So, there I am, bloody, bruised, thoroughly triumphant, and paying absolutely zero attention to my surroundings, when I crash into someone. At the time, I didn't really pay attention to her face or what she was saying. Most of it boiled down to a disappointing sigh and quiet muttering about dumb thugs. But she had been carrying a bunch of books when we ran into each other, and when provided the opportunity to be a 'Good Samaritan' to a person who'd already made it pretty clear just what she thought of me...

I just walked off with one of her books neatly tucked into my jacket while she was busy stacking the rest back up.

It's funny how much of life is made up of these simple coincidences. If I had grabbed any other book, not been a total jerk and stolen one at all, or just been paying any sort of attention to where I was going and not walked into her like a dumb ass...

Well, there's no point in lingering on the what-ifs.

The end result was I stole my first grimoire from Patchy before I even knew what it was, and later that night my first meeting with Mima.

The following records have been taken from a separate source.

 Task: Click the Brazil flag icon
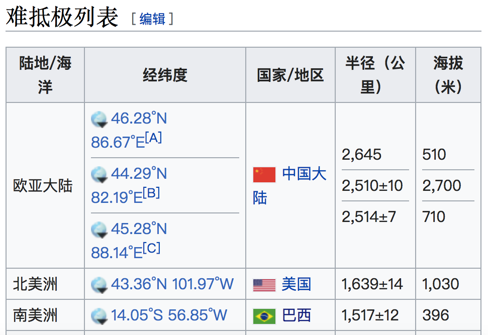[264, 316]
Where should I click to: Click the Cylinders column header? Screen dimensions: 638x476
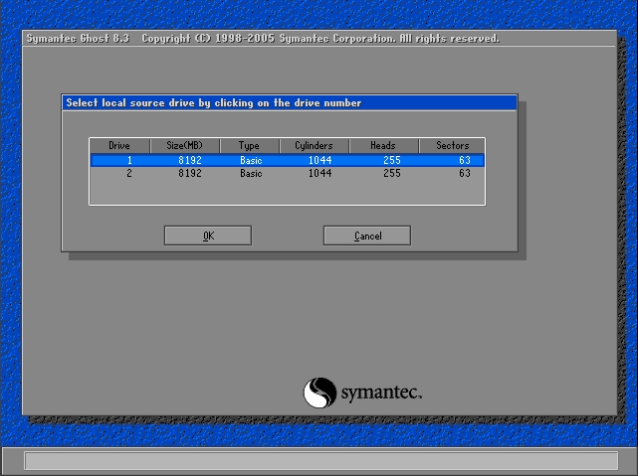[x=315, y=145]
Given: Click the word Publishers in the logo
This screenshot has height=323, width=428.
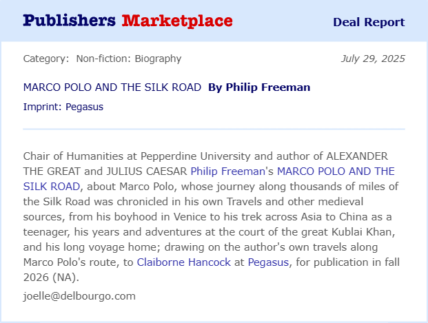Looking at the screenshot, I should click(x=70, y=21).
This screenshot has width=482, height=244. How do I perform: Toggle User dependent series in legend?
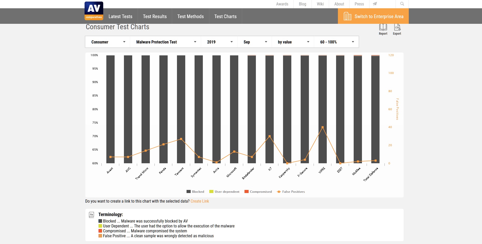tap(224, 192)
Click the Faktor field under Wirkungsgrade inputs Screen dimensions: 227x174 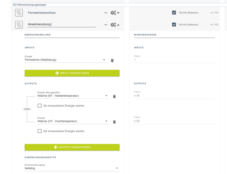coord(174,60)
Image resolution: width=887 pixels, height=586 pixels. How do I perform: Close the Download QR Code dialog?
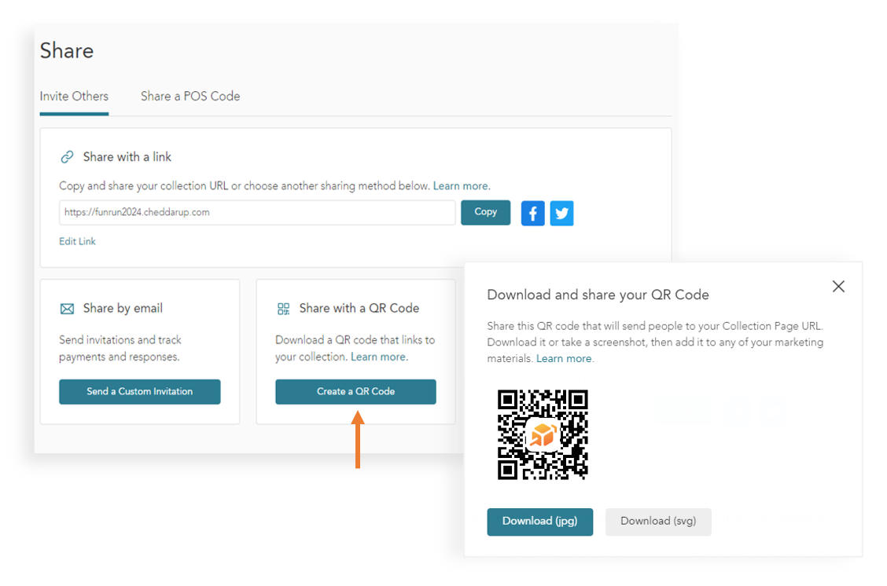(838, 287)
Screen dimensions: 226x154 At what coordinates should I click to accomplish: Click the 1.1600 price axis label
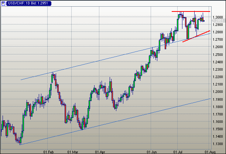point(218,122)
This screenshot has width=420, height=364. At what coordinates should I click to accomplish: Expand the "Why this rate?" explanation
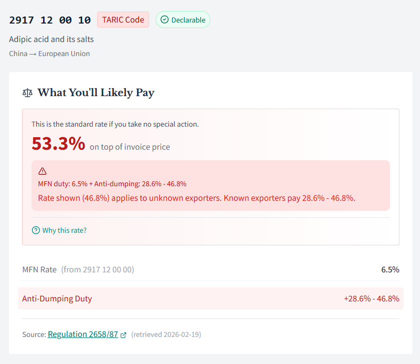[x=64, y=230]
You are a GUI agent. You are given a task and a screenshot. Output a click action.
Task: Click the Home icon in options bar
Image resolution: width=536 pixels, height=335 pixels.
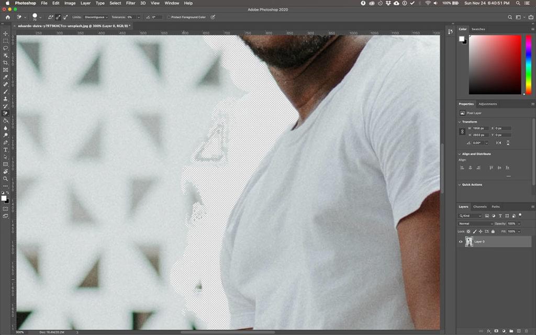[7, 17]
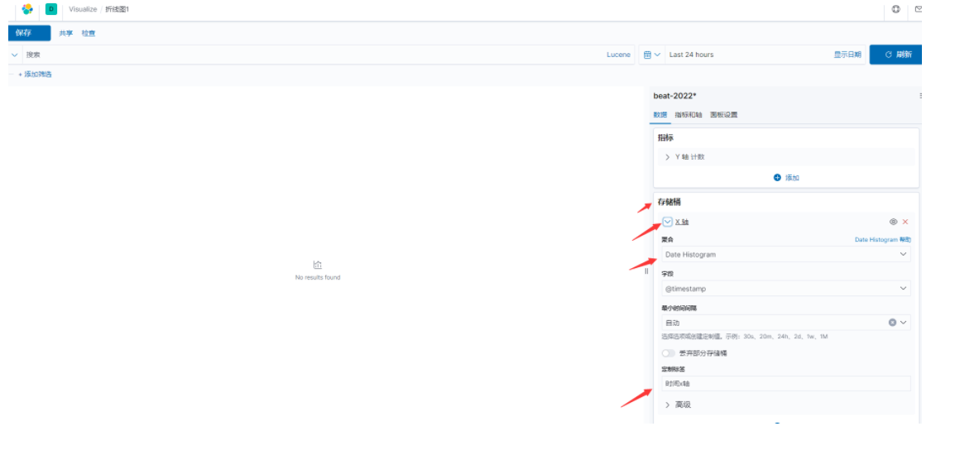Click the help globe icon at top right
The image size is (955, 460).
(x=896, y=9)
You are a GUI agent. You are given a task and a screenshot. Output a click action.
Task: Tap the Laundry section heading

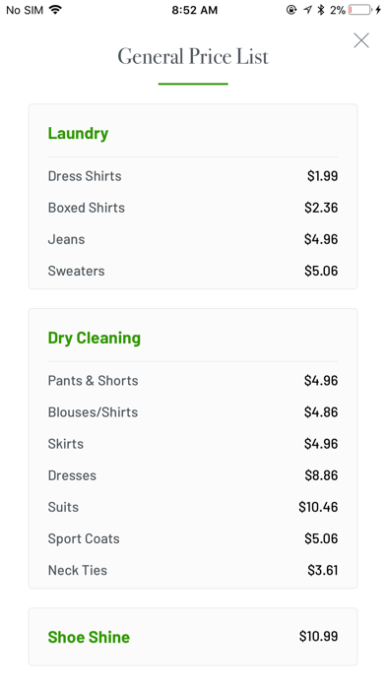(x=78, y=134)
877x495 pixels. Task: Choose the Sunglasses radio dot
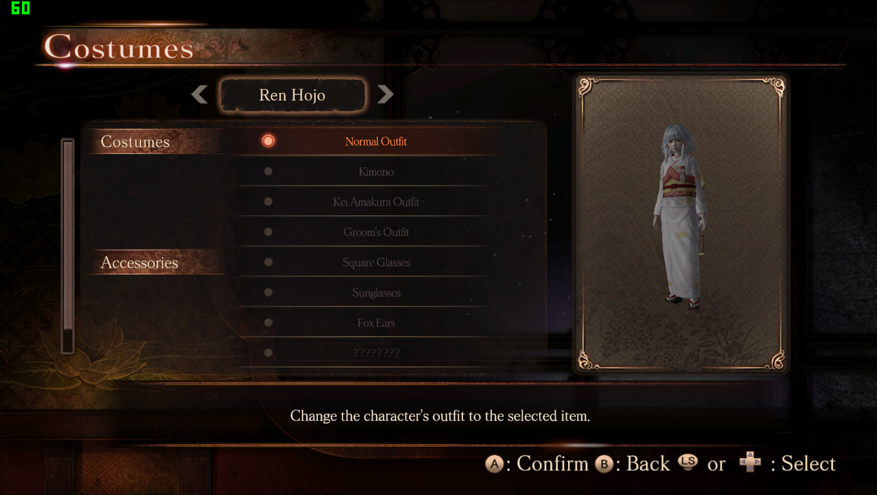tap(269, 292)
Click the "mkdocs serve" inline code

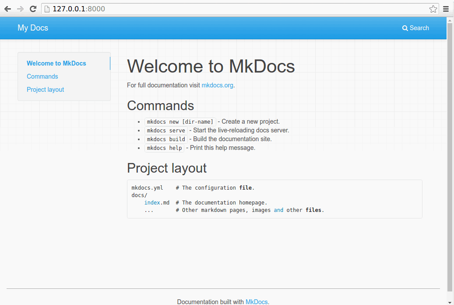[166, 130]
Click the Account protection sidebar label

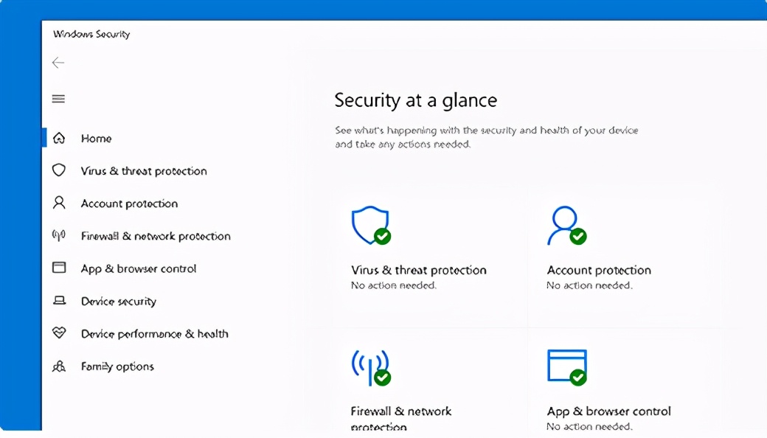coord(129,204)
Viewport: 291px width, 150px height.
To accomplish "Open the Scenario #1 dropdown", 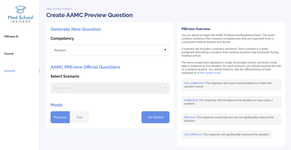I will click(x=110, y=88).
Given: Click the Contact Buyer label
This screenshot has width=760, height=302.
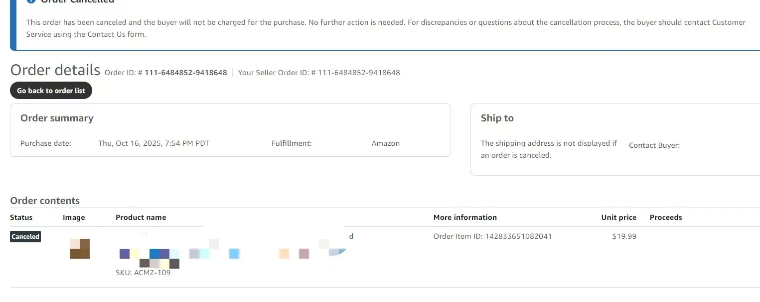Looking at the screenshot, I should click(x=654, y=145).
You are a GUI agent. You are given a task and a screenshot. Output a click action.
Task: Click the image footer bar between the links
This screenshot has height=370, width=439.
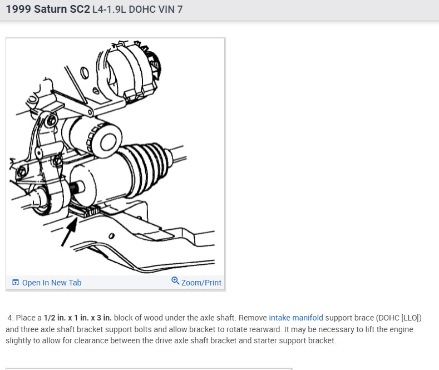point(126,283)
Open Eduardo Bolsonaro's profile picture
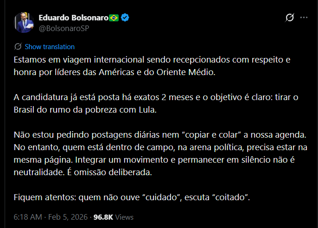The image size is (318, 228). [24, 23]
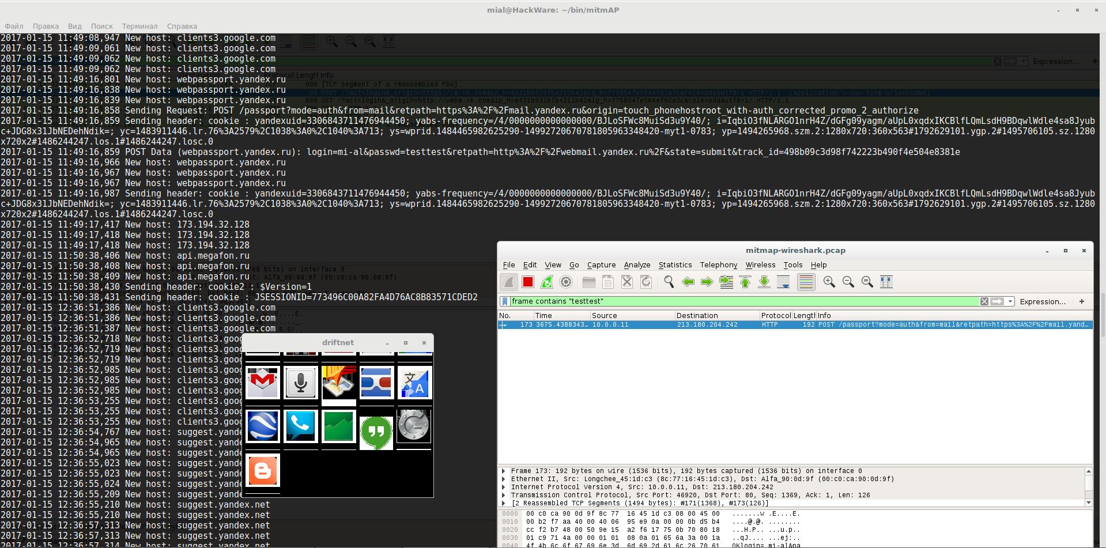Go to the next packet arrow

point(707,282)
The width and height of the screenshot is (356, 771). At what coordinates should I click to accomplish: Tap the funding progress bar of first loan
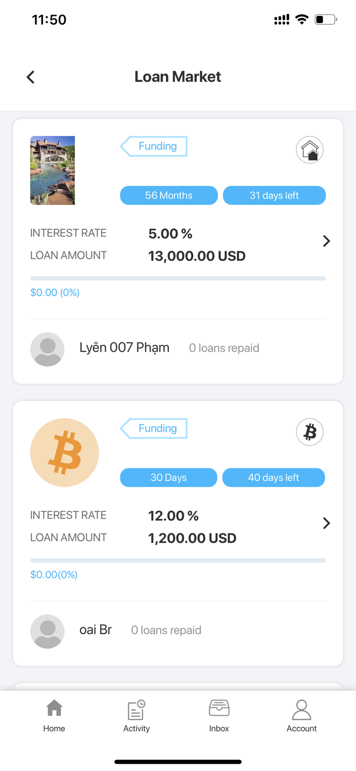(178, 278)
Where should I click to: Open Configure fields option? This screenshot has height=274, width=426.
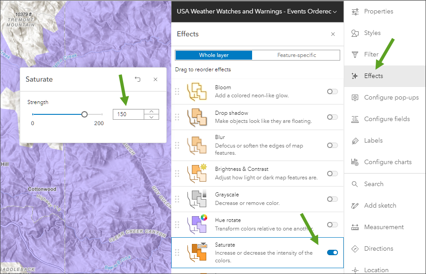pos(386,119)
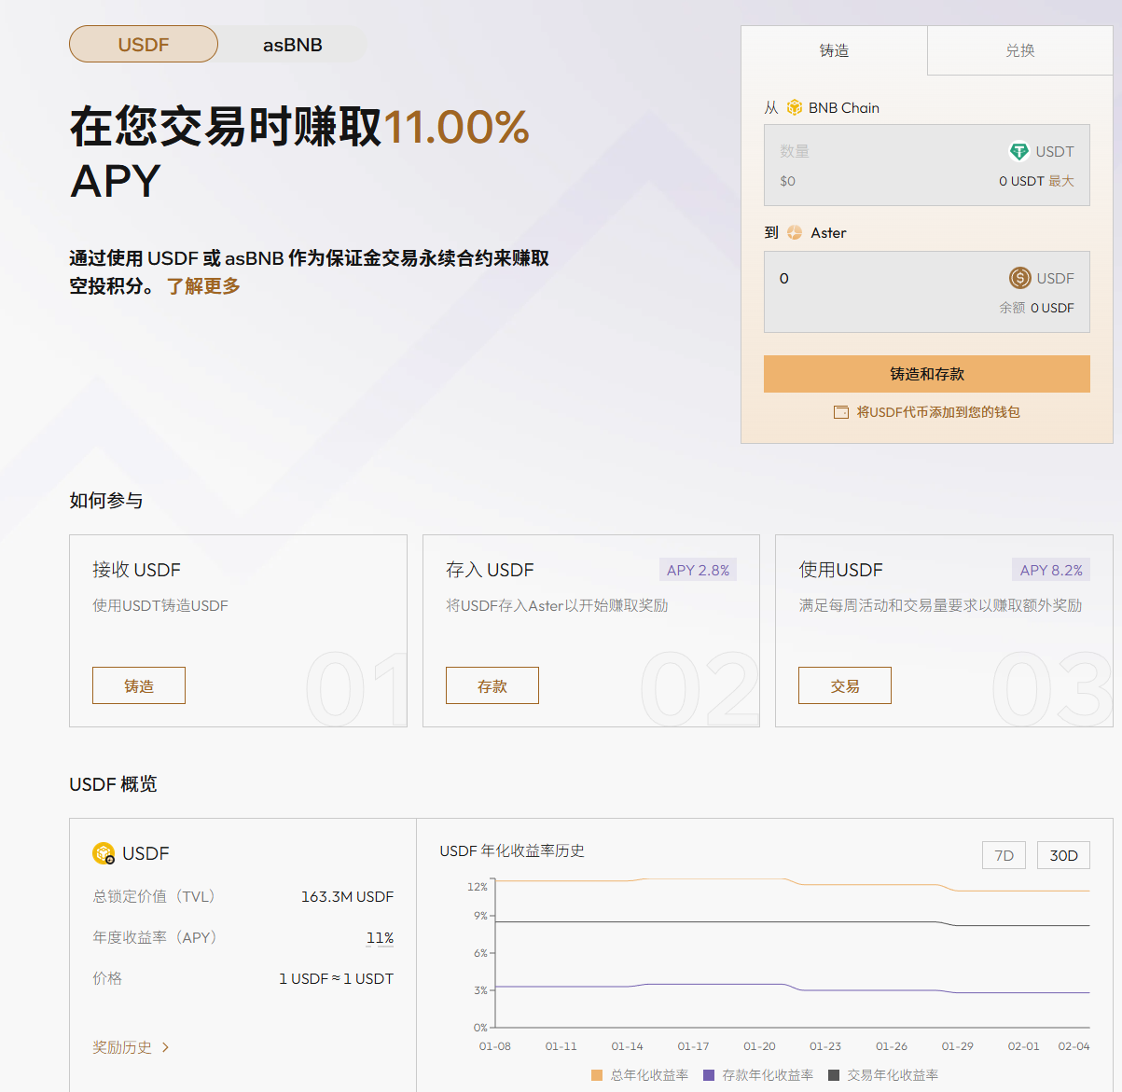The image size is (1122, 1092).
Task: Click the USDF hexagon logo in overview panel
Action: point(104,853)
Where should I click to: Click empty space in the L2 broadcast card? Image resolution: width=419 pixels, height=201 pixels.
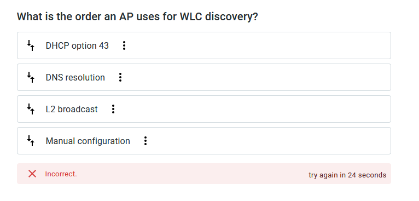tap(251, 109)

__________________________________________________________________

The thing you have to realize, is that once upon a time, I had no idea how weird this world really was. The world was unquestionably logical, gods were pure fiction, youkai only existed in folktales, you get the idea. The point is that my worldview wasn't always as cosmopolitan as it is these days.

So, when I got home and actually decided to take a look at the book I had borrowed without the intent to return, I was slightly disappointed to see what looked less like an actual book I could read and more like a film prop in a cheesy fantasy movie. The cover was thick and well worn leather, there was a genuine metal clasp, and the title was actually embossed on the spine.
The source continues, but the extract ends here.